[c++-pthreads] thread-safety definition

Thu Jan 8 14:04:05 UTC 2004

Mathieu Lacage wrote:

>On Thu, 2004-01-08 at 12:34, Dave Butenhof wrote:
>
>>>1) "inside cancelation": This is basically ExitThread (win32 name). It
>>>exists on all the platforms which support a form of threads or another I
>>>know of. It semantics vary a lot from one platform to the other
>>>unfortunatly. On win32, it will not invoke any thread-specific cleanup
>>>handlers (neither C++ exceptions nor SEH are involved). On BeOS
>>>(exit_thread), it will behave just like on windows. On POSIX
>>>(pthread_exit) systems, it will invoke the thread-specific cancelation
>>>handlers.
>>>
>>The term "cancellation" seems heavy here. This is just a voluntary 
>>termination. But, yes, there are similar properties -- certainly from 
>>the point of view of the rest of the frames on the call stack at the time.
>>    
>>
>Indeed. For a C++ POSIX binding, I would assume you might want to make
>such a function throw an exception caught by the thread-creation
>function to unwind properly the stack. Or is this some kind of wild
>stupid idea?
>  
>
One example: on Tru64 UNIX and OpenVMS, pthread_exit() raises an 
exception, which is distinct from the exception provoked by 
pthread_cancel(), but with similar characteristics. Specifically, that 
an UNCAUGHT exception will terminate only the thread rather than the 
process (it's implicitly caught in the thread library's internal "thread 
base" routine), and that it's "generally improper" (though not 
impossible nor even illegal) for any other agency to finalize 
propagation of the exception.

It's an exception for exactly the same reason as cancel: so that each 
active frame on the stack has the opportunity to perform appropriate 
cleanup of resources before termination.

In the "pure POSIX model", without exceptions, both pthread_exit() and 
cancellation provoke sequential LIFO execution of a stack of "POSIX 
cleanup handlers" designated by the pthread_cleanup_push() operation. 
The intended implementation of pthread_cleanup_push() (and our actual 
implementation) is as a simple macro that initiates an exception scope, 
analogous to a C++ "try {".

>>>2) "outside cancelation": There are two kinds of "outside cancelation":
>>>
>>>	2.1) "async cancelation": The OS removes the thread from its list of
>>>tasks to schedule and does nothing to cleanup the thread ressources.
>>>This is the most extreme useless feature of a thread library. BeOS and
>>>win32 provide it.
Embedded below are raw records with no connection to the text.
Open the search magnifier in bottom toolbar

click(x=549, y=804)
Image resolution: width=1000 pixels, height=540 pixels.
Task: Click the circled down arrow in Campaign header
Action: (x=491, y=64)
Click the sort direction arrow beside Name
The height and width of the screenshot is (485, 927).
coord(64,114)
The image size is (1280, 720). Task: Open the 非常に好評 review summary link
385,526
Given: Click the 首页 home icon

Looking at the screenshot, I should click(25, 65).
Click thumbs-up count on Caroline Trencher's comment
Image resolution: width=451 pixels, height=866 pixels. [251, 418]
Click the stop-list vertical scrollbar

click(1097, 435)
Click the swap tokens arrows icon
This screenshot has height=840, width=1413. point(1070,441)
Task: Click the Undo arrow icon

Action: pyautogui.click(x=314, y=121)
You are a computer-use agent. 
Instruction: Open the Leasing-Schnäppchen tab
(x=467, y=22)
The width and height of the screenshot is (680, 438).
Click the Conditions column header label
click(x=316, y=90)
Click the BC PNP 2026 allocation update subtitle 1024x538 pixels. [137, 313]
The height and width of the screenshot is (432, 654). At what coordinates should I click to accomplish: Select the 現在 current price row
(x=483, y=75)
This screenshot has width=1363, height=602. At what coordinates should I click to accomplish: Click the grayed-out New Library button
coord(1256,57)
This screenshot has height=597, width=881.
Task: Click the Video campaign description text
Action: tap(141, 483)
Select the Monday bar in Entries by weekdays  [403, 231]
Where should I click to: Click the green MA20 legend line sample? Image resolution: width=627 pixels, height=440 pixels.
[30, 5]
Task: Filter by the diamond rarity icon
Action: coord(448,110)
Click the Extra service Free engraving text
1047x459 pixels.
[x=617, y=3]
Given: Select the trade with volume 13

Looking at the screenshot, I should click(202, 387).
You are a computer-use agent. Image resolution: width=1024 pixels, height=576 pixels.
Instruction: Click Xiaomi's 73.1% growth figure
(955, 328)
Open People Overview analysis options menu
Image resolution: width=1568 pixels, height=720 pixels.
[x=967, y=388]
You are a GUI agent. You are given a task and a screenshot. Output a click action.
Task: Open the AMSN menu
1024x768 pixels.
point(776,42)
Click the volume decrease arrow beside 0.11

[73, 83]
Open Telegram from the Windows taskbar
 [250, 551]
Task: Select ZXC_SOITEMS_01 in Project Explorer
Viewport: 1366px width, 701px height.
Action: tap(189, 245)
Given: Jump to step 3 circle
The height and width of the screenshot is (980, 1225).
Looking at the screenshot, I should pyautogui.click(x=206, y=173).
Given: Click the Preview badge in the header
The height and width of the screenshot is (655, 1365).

POSIX does not provide it.
>>>      
>>>
>I should add: win32 (TerminateThread), BeOS (kill_thread).
>
>>POSIX already defines "async cancel", as a mode where posting a cancel 
>>to a thread will cause the cancellation to be delivered at any arbitrary 
>>time supported by the OS and hardware. (Usually on the next clock tick, 
>>though that's a "common implementation" rather than any rule or even 
>>recommendation.)
>>    
>>
>OK. I guess this definition of "POSIX async cancel" was already
>explained on the list before but I missed it. I believe this POSIX async
>cancel is similar enough (at least, it feels as unsafe to use) to
>"abort" that we could count it in section 2.1. What do you think ?
>  
>
No, not really. POSIX async cancel is still an exception, allowing 
hierarchical isolated cleanup of each active frame on the stack. It's 
just that, because of the resource ownership dilemma, there's no way to 
safely use async-cancel in "general code". It has to be restricted to 
areas of code that do not acquire or release resources, including any 
calls to external functions that might.

Nevertheless, async cancel CAN be used safely if you're careful, without 
disrupting the operation of the process. This is not true of 
TerminateThread, or the hypothetical pthread_abort() proposal, which 
immediately deschedule the victim thread and abandon any resources it 
might own -- including heap (which can cause memory leaks) and 
synchronization objects (which, far worse, is almost guaranteed to cause 
deadlocks).

And note that it's OK to allocate heap, or lock a mutex, and then enable 
async cancel for some section of code, disabling async cancel before 
freeing the memory or releasing the mutex. In such a sequence, the 
cleanup handlers invoked by async cancel DO know the state of the 
resources (they are "acquired"), and can clean up. You simply can't 
enable async cancel across a call that allocates or frees heap, locks or 
unlocks a mutex, because the cleanup handler couldn't tell whether the 
operation had completed.

In contrast, ANY use of TerminateThread trashes the process 
unrecoverably, except in extremely unusual circumstances where an 
embedded-type application really knows precisely what the victim thread 
might be doing and can reliably repair any predicates and release or 
safely discard any resources. You can NEVER do this with a thread that 
might be running arbitrary library code, because you can't possibly know 
what resources it might own or the effect of abandoning them. (That's 
why pthread_abort() was rejected. While it's useful and even essential 
for some class of embedded system application, it's very nearly useless, 
and extremely dangerous, in any more general environment. Since the real 
value of POSIX in true embedded system design is "programmer 
portability", not full portability of every API, there would have been 
no point to including this specialized function in the general standard.)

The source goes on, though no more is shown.